As mentioned at the beginning, Validus has responded to the decision made earlier in the year. The appeal to the High Court took place in June, but the court issued an official decision this week and decided to reject the appeal.
The Number of Investment Scams Increases in New Zealand
Six months ago, the FMA reported that the number of crimes and investment frauds had increased last year by 17%. The regulator identified 111 cases during this period in all categories, representing an increase of 17% compared to 95 cases in 2021.
The FMA stated that fraud cases included 105 suspected dishonest programs, 48 unregistered companies, and one fake regulator (posing as the FMA). In 2021, these figures were, respectively 89, 24, and two cases.
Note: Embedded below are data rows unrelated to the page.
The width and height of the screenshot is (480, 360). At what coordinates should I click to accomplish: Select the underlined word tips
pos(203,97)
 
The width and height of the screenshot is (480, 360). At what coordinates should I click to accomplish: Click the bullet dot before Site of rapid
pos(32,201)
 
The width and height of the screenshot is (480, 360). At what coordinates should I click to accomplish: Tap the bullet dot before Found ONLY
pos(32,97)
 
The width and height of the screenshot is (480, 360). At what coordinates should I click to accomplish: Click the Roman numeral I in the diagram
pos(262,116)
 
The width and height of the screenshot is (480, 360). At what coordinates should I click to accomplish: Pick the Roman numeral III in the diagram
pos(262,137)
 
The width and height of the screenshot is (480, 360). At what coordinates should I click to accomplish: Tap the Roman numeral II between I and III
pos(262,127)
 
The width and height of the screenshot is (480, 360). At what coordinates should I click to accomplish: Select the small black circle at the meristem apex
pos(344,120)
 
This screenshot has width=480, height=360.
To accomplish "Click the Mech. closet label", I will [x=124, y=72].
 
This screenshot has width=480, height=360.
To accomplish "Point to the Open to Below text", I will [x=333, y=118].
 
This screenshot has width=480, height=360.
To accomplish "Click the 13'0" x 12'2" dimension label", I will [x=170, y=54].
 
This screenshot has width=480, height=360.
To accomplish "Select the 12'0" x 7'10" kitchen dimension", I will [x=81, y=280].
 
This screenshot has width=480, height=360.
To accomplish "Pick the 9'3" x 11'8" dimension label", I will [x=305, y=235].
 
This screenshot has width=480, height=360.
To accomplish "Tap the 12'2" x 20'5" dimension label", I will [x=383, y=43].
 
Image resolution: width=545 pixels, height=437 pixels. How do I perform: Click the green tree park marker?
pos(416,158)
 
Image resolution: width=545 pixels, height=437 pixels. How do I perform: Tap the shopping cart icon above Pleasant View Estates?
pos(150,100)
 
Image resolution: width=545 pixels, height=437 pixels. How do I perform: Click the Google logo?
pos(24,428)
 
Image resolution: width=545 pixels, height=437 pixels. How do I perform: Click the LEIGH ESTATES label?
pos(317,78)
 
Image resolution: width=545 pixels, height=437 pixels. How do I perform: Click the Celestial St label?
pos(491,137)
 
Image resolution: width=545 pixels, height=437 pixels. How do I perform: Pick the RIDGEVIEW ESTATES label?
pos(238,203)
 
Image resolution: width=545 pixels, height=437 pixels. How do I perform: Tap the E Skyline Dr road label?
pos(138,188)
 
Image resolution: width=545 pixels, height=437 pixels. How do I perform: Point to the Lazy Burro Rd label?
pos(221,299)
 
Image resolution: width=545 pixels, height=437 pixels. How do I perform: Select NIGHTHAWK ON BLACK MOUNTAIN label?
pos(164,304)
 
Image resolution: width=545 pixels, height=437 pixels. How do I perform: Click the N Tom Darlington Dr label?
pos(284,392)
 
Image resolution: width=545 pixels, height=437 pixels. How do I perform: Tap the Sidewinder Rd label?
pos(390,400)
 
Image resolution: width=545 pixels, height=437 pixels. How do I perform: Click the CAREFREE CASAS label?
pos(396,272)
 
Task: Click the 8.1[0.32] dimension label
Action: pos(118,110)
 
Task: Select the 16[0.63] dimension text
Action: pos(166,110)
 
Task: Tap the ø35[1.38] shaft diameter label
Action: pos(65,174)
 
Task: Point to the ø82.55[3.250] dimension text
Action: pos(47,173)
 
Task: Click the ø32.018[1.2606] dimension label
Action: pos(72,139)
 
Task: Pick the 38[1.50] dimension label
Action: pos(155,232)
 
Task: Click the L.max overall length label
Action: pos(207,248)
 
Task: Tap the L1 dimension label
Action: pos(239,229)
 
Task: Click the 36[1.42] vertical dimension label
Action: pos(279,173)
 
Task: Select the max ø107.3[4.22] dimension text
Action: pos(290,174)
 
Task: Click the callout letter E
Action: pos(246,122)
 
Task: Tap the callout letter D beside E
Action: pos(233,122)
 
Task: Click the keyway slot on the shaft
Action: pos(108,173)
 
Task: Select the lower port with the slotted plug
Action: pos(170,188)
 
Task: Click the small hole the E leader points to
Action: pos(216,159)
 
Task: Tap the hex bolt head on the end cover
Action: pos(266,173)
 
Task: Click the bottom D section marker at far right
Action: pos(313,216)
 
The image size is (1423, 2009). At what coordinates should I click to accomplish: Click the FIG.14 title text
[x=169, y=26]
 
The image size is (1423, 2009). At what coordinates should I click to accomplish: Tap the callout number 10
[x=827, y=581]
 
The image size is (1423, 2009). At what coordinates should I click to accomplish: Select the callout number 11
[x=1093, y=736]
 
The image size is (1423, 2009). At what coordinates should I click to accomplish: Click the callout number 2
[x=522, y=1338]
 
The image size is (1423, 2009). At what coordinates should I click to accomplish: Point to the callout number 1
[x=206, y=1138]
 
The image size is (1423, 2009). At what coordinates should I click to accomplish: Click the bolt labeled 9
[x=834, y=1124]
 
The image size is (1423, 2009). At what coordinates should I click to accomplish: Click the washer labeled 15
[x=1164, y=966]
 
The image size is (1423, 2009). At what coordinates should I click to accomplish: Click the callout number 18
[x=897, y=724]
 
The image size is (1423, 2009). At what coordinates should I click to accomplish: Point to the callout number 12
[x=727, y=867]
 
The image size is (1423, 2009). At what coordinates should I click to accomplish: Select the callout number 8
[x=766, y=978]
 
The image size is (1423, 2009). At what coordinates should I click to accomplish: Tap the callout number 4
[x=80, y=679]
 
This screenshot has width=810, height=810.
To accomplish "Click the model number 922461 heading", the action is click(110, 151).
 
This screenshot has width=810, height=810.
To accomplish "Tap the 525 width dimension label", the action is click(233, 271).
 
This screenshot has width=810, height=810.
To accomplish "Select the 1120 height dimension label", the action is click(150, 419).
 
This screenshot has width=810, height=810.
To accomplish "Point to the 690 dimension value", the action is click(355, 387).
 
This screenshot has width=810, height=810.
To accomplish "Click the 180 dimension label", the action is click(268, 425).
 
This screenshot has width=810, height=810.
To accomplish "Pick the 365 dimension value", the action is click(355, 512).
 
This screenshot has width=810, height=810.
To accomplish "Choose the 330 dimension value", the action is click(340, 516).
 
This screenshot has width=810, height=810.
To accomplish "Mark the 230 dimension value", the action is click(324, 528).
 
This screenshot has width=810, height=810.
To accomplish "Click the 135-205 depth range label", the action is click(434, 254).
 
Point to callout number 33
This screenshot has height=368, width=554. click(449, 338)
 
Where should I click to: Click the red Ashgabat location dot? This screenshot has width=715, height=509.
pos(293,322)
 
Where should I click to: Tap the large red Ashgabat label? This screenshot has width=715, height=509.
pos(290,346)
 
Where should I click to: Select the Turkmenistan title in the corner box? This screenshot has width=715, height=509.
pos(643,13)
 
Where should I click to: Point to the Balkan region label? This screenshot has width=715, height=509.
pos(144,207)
The New Zealand regulator actively operates in the market, identifying suspicious investment entities. Finance Magnatesreported Yesterday (Tuesday) that the FMA issued a warning about Stake Funds and Capital Gold Investment activities. Stake Funds is an investment company that operates without proper registration. Capital Gold Investment is another company that came under scrutiny due to false claims of being a registered New Zealand company.
At the end of June, the regulator closed one of the more high-profile cases in recent years concerning alleged violations of the Anti-Money Laundering and Countering Financing of Terrorism (AML/CFT) Act by Tiger Brokers. In connection with violations from three to four years ago, the broker had to pay a fine of $900,000.